The call came through at 4.30 p.m.
Jezza: Hey, help me.
Pand: Sure, what can I do?
Jezza: We have a Christmas Party on Friday night. My costume options have fallen through.
Pand: Oh, what happened.
Jezza: My 'Choose Life' t-shirt won't get to me on time.
Pand: But the 80's is easy to sort.
Jezza: That's why I'm calling you. Can you help me out?
Do I look like the sort of person who can whip an 80's costume out of my bum? Seems like I am.
Pand: Do you have some blue jeans? Maybe on the snug side?
Jezza: I'm perimenopausal - everything is a bit tight.
Pand: Do you have a denim jacket in the same material? If not, I can loan you mine.
Jezza: I think I do.
Pand: Do you have some white runners and some colourful long socks?
Jezza: Yes, I've got them.
Pand: Well. Accessorise that outfit. Find a colourful loose t-shirt, a scrunchie, some pearls and a black lace glove. You're done.
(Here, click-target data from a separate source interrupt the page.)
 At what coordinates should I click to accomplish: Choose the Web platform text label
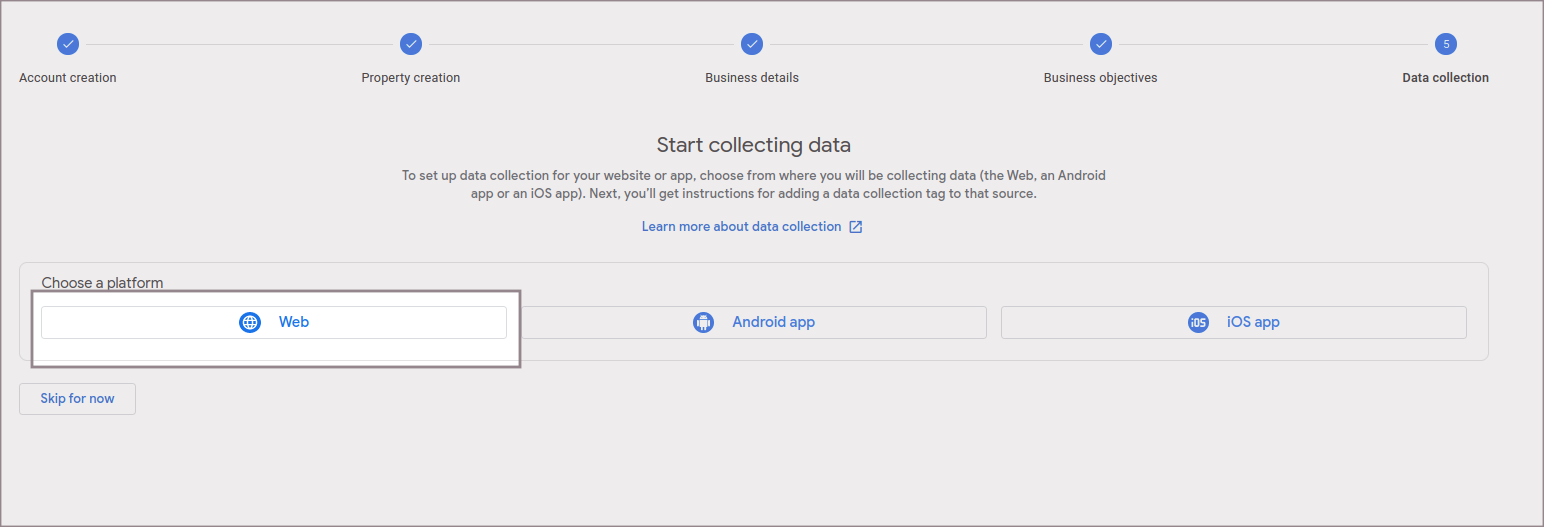(x=294, y=322)
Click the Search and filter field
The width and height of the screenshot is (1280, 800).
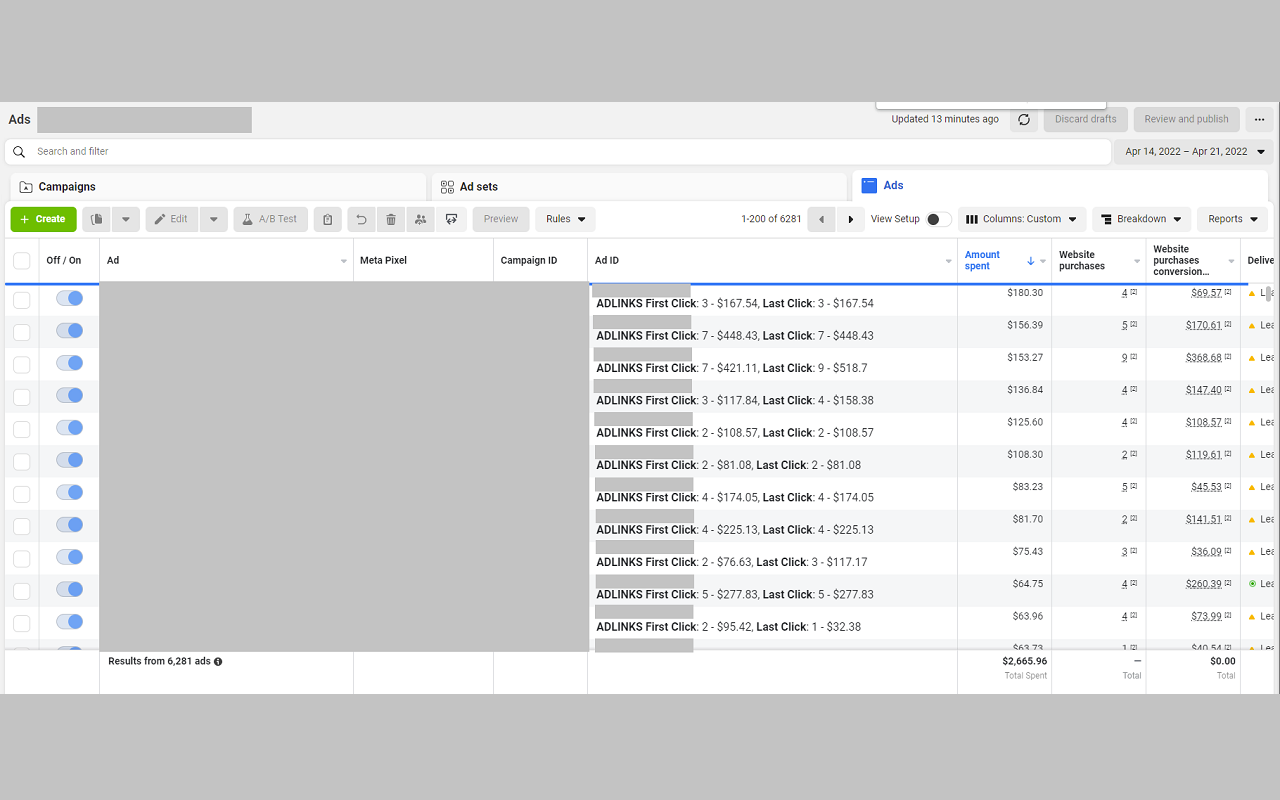[x=560, y=152]
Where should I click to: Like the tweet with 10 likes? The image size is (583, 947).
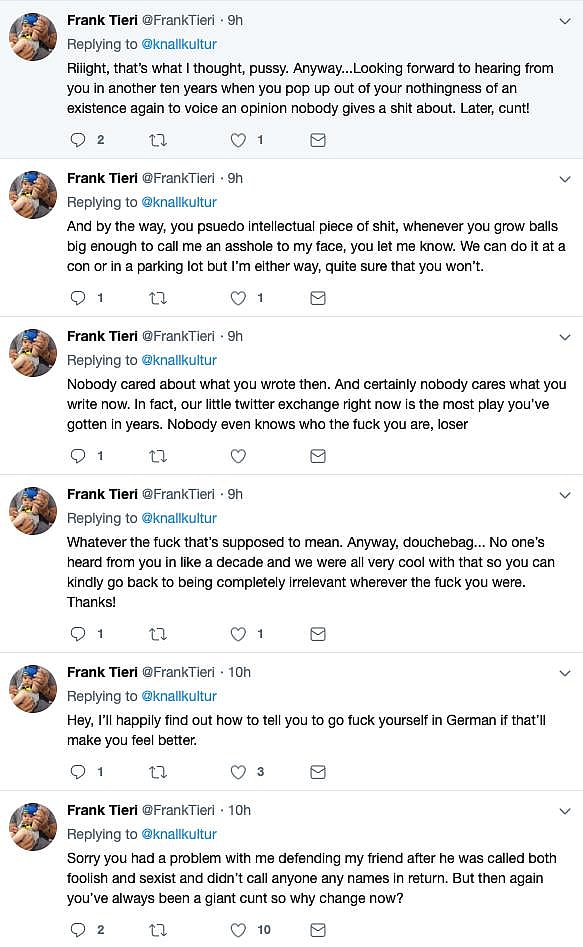coord(238,929)
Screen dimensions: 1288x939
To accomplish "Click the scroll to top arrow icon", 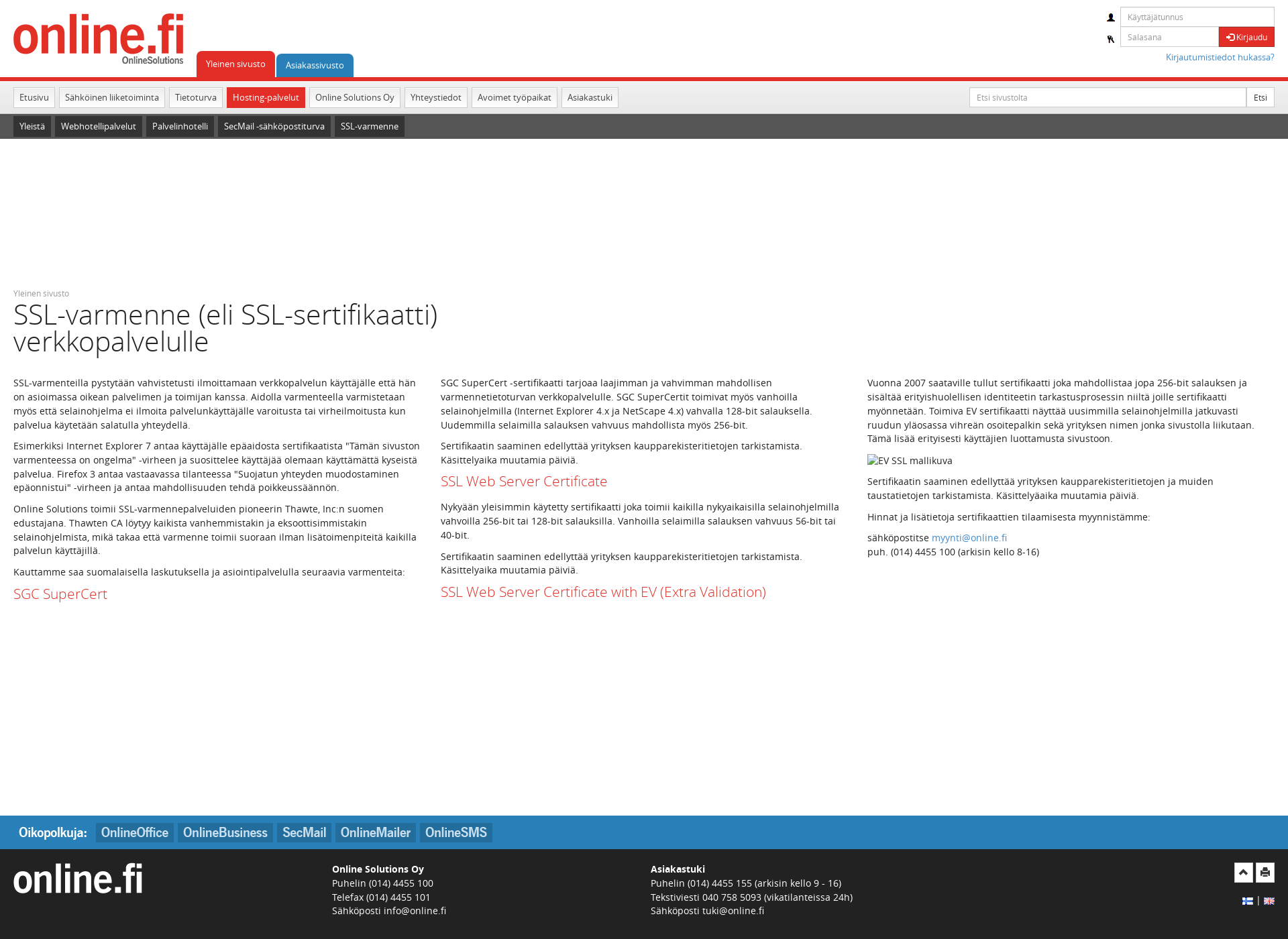I will tap(1243, 873).
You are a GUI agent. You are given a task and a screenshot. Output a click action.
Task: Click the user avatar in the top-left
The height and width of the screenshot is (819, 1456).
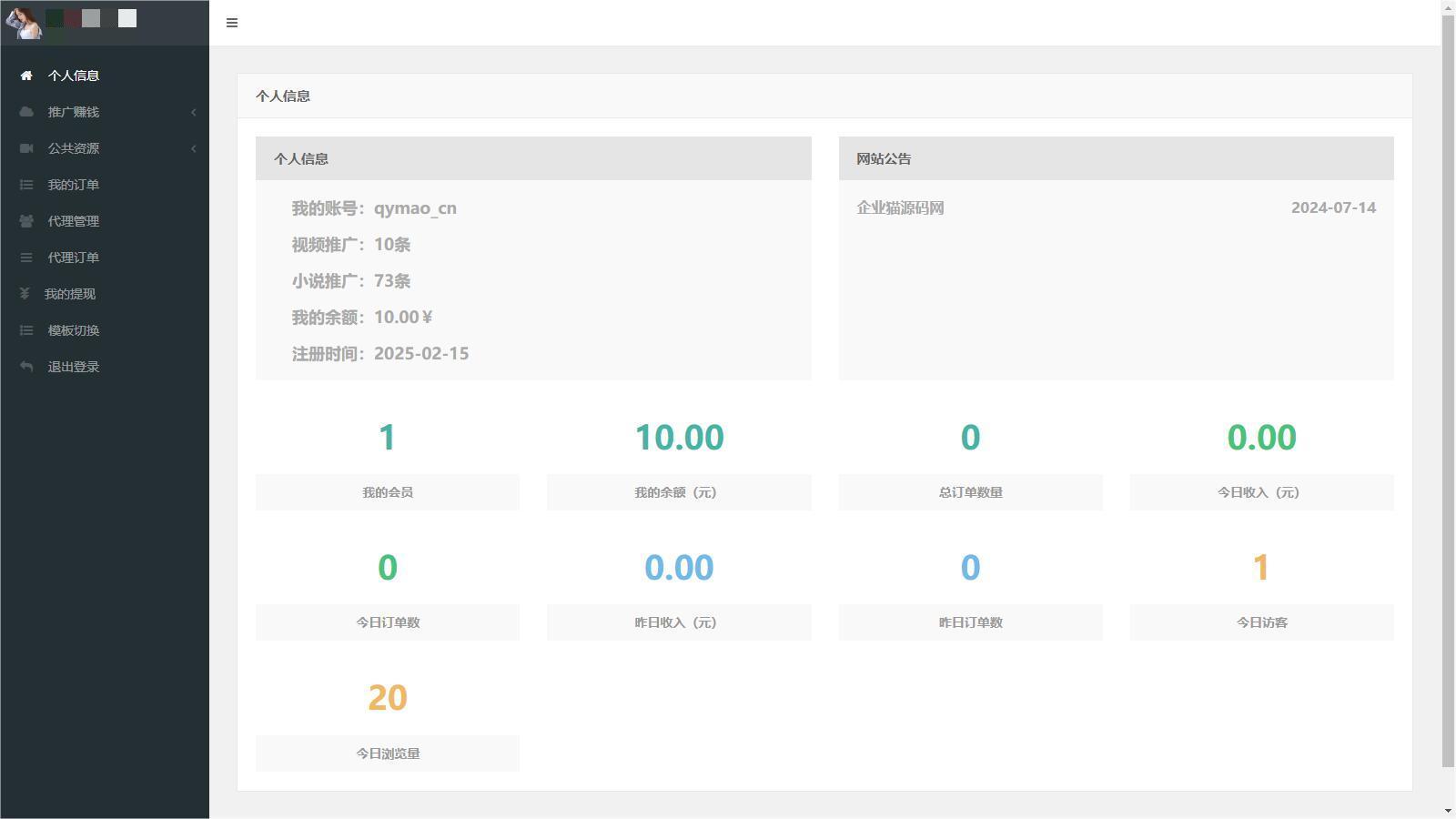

Jezza: Where am I going to get pearls and a glove at this late stage?
Pand: I can loan you some.
Yes. I am the person who has one lace glove, and a few strings of imitation pearls tucked away, out of sight, for such occasions.
I feel rather naff.
We arranged to meet between our places. I needed to get myself to the hairdresser in a Bayside suburb at 7 p.m. Jezza lives east. We met in the Red Rooster car park near the top of Warrigal Road. (Out of interest, had anybody ever seen anybody ever go into a Red Rooster restaurant?)
And I got to the hairdresser on time - with ten minutes to spare even.
I just find it strange that people would think I have this stuff lying around.